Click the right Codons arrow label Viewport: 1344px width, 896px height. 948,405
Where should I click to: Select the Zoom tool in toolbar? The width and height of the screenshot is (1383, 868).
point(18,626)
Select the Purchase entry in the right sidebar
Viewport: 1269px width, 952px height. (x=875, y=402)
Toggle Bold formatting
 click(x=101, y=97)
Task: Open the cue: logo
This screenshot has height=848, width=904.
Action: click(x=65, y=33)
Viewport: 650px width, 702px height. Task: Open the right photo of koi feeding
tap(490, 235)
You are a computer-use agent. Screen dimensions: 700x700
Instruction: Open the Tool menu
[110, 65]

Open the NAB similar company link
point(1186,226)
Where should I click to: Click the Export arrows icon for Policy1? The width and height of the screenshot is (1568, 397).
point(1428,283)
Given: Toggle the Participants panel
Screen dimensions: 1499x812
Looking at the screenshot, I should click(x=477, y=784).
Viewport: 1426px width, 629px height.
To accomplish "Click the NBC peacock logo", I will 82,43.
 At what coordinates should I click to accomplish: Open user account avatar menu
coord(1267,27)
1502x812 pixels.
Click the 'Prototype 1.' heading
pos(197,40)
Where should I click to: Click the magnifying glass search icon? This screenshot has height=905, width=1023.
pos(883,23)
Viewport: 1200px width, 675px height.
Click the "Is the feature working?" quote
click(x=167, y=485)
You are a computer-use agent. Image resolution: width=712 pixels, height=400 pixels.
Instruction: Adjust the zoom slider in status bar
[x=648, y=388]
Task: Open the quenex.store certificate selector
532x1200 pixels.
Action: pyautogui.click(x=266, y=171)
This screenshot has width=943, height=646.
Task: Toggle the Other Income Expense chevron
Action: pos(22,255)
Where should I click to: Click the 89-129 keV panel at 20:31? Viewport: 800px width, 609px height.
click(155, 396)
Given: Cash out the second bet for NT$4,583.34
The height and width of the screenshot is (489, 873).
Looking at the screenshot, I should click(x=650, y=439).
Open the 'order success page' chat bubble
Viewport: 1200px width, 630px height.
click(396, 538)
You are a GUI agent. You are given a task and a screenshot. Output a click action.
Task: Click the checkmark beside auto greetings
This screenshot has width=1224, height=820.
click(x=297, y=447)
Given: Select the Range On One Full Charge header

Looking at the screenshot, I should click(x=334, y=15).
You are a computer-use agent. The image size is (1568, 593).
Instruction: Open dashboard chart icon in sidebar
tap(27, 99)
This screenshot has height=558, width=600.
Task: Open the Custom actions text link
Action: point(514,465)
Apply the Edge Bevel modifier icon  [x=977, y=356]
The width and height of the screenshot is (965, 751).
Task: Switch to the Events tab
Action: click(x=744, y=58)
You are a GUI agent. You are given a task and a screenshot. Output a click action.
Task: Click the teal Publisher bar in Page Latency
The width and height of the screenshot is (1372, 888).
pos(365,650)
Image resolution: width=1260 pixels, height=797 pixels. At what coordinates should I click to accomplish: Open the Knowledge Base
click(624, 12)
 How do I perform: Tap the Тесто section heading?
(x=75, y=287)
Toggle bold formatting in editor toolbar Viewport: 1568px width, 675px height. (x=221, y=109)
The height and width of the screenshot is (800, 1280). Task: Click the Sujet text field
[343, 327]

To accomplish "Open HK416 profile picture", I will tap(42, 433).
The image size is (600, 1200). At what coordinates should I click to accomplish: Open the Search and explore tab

-------

What to produce: Could you find each line in the entries that contains the string "logo" and copy it?

Reply to the task:
Task: Open the cue: logo
To accomplish "Click the NBC peacock logo", I will 82,43.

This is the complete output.